Let’s peer through the on-demand smoke screen and look at three big facts that show what’s really happening.
1. The rise of self-employment pre-dates the on-demand economy: A recent study from Harvard economist Lawrence Katz and Princeton economist Alan Krueger showed that the number of Americans employed in “alternative arrangements” -- defined as any type of temporary, gig, or contract work -- increased by 9.4 million between 2005 to 2015. In fact, they found that “all net U.S. employment growth since 2005 appears to be in alternative work arrangements.”
Looking even further back, we can see that the number of people engaging in full- or part-time self-employment has risen from 6 percent of the workforce in 1989 to 34 percent today. So, on-demand companies did not create a new supply of workers. Instead, these new platforms tapped into a labor market trend that had already been dramatically accelerating.
2. The on-demand labor force is small and primarily part-time: Uber launched in 2011, and many other on-demand platforms are more recent, so it’s not surprising that the on-demand work remains a relatively small part of the overall labor market. Recentresearch from my team at Intuit showed that there are about 3.2 million Americans currently engaged in on-demand work. Of these, 79 percent do so part-time, spending an average of 12 hours per week working via their primary platform. In fact, 43 percent of people in the on-demand economy also have a traditional full- (29 percent) or part-time job (14 percent). Data from Katz and Krueger tells a similar story, showing that only about 14 percent of people engaged in alternative work arrangements earn all of their business income from on-demand work.
This data shows that the on-demand economy has not created a new kind of labor market, but is instead providing people with new opportunities to earn supplemental income. This meets an acute need. As the traditional notion of a secure career with a single employer as faded from view, so too has the sense of long-term financial security and stability. In 1985, more than 60 percent of workers had a pension, while today it is less than 14 percent. Even before contemplating retirement, many workers are not able to meet the income they need to support their family. In response, they are actively looking for opportunities to diversify and supplementing where they can.
3. Delivering frictionless connection between supply and demand is an enduring value proposition: On-demand companies are technology platforms that specialize in connecting supply and demand in a frictionless manner. They solve what has traditionally been the number one challenge any entrepreneur or small business owner faces -- finding customers (for all of the debate about the on-demand business model, there are few who would question the fact that consumers are hungry for -- and, in fact, expect to be able access goods and services on their phones in the moment).

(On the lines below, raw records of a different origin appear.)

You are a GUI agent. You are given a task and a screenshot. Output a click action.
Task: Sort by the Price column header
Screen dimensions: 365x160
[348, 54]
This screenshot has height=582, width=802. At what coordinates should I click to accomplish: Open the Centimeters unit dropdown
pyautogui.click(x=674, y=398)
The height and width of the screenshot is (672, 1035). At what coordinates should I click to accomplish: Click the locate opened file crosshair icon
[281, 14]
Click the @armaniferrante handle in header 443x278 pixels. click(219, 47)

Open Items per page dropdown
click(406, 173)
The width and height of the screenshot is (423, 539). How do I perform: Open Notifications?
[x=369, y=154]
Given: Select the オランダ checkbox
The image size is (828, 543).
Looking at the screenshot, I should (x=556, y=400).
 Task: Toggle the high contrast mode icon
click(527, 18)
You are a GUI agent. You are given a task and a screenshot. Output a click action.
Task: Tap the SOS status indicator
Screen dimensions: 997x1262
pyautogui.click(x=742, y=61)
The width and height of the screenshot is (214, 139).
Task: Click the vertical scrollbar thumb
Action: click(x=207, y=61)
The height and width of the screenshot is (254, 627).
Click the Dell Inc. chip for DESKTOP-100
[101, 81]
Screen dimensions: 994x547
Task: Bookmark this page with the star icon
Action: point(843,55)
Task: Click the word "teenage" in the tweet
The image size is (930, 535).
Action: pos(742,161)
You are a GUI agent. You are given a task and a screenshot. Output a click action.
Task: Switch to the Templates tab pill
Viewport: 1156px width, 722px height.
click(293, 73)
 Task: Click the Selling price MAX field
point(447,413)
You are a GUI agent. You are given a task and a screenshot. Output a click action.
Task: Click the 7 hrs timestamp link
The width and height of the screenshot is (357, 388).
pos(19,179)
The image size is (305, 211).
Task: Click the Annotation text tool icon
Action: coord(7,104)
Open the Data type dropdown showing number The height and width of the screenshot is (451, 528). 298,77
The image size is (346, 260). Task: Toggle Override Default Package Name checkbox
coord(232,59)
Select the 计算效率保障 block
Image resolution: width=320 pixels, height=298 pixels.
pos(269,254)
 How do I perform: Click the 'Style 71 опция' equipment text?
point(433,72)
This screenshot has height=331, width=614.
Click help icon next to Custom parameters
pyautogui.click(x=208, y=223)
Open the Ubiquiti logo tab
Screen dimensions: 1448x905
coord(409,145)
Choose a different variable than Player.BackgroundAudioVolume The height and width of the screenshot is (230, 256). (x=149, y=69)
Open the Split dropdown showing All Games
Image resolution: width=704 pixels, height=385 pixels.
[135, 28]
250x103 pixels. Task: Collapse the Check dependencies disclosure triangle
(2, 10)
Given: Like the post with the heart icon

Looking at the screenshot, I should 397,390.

Amazon, eBay and Etsy were early examples of companies that found enduring success by leveraging technology to deliver frictionless connections between supply and demand. Uber and AirBnB are more recent examples of companies executing this same basic formula. More success stories in different industries will continue to show up. For example, HourlyNerd is showing how the consulting market can be disrupted by solving demand for MBA’s, and UpCounsel is showing early signs of upending the legal profession.
More than an argument for the enduring power of the on-demand business model, the three trends outlined above describe structural changes to our economy. So, the really important question is not “will there will be an Uber for every industry?” Instead, it should be: “how can we re-imagine the ways in which people operating in a new labor market reality find stability and support?” The answer to this question runs much deeper than the staying power of any single company or trend.
Those of us who care deeply about the growing ranks of people finding work through on-demand platforms need to readjust the lens so we can focus on what’s really happening here. More than one-in-three Americans are now working in some form of self-employment (with or without on-demand.). They’re doing so without the stability, infrastructure -- and in some cases even a clear articulation of the rules -- that they deserve. Let’s stop pretending that the on-demand economy is either our salvation or a fad. It’s neither. It’s simply the continuing evolution of our workforce. A workforce that needs our help to develop the solutions and provide the clarity for them to thrive.